Infrastrutture e cultura per affrontare le tecnologie
Ict, Information and communication technology: un termine inizialmente riferito alle tecnologie digitali al servizio della trasmissione e della fruizione dell’informazione, ma che con il tempo ha abbracciato un più ampio complesso di tecnologie digitali, funzionali a settori molto diversificati delle produzioni industriali. Tecnologie cosiddette “abilitanti” - key enabling technologies - in grado di alimentare il valore della catena del sistema produttivo e di contribuire alla competitività delle imprese: proprio ciò di cui il nostro Paese ha enormemente bisogno. Il fattore chiave di successo nelle tecnologie abilitanti è la capacità di applicarle con creatività e intelligenza agli ambiti più diversificati dell’azione umana. È così che l’Ict si pone all’origine di nuovi paradigmi di produzione industriale intelligente - internet of things e Industria 4.0 - di commercio ed erogazione di servizi – eBusiness, crowdsourcing - di automazione e controllo ormai estesi anche agli ambiti più riposti della nostra esperienza quotidiana - domotica, telemedicina, per citarne solo alcuni.

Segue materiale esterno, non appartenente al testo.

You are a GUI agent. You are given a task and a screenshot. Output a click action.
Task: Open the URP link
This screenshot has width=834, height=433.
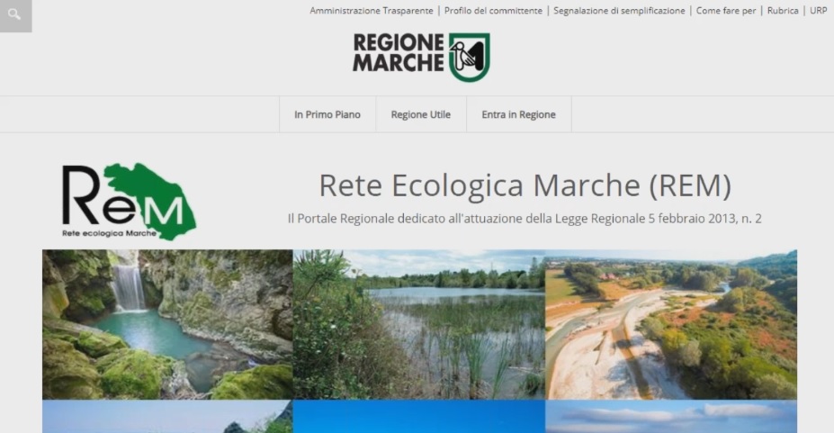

Come si affrontano le svolte tecnologiche che queste trasformazioni implicano? Due elementi chiave: cultura e infrastrutture. Cultura: lo sviluppo di nuove tecnologie richiede ampia latitudine culturale, attitudine a cimentarsi in contesti integrati e interdisciplinari, disponibilità alla sperimentazione, anche muovendo dai settori delle scienze “dure” ai campi meno esplorati delle scienze umane e comportamentali. Ma gli indirizzi di questa nuova fase di sviluppo tecnologico devono considerare nuove e complesse implicazioni che investono la sfera individuale e sociale, affinché le nuove tecnologie siano portatrici di benessere e non di nuove forme di alienazione e di emarginazione. Infrastrutture: in primis connettività e tecnologie Nga (Next generation access) basate su tecnologia ottica. E poi elementi infrastrutturali distribuiti in grado di promuovere l’economia e la società digitali nelle sue multiformi manifestazioni. L’Italia evidenzia ritardi con riferimento ad entrambi i fattori di successo: siamo al 25° posto tra il 28 paesi della UE in termini di grado di digitalizzazione dell’economia e della società; il 37% della popolazione non usa internet regolarmente e il restante 63% svolge poche attività complesse online. In questo quadro deludente alcuni elementi incoraggianti: il sostanziale allineamento con gli standard europei dei servizi digitali nel settore pubblico, il ruolo crescente del commercio elettronico nel fatturato delle Pmi, che si attesta all’8,2% del totale, il parere favorevole della Ue al piano nazionale 2016-2022 da 4 miliardi per la banda ultralarga.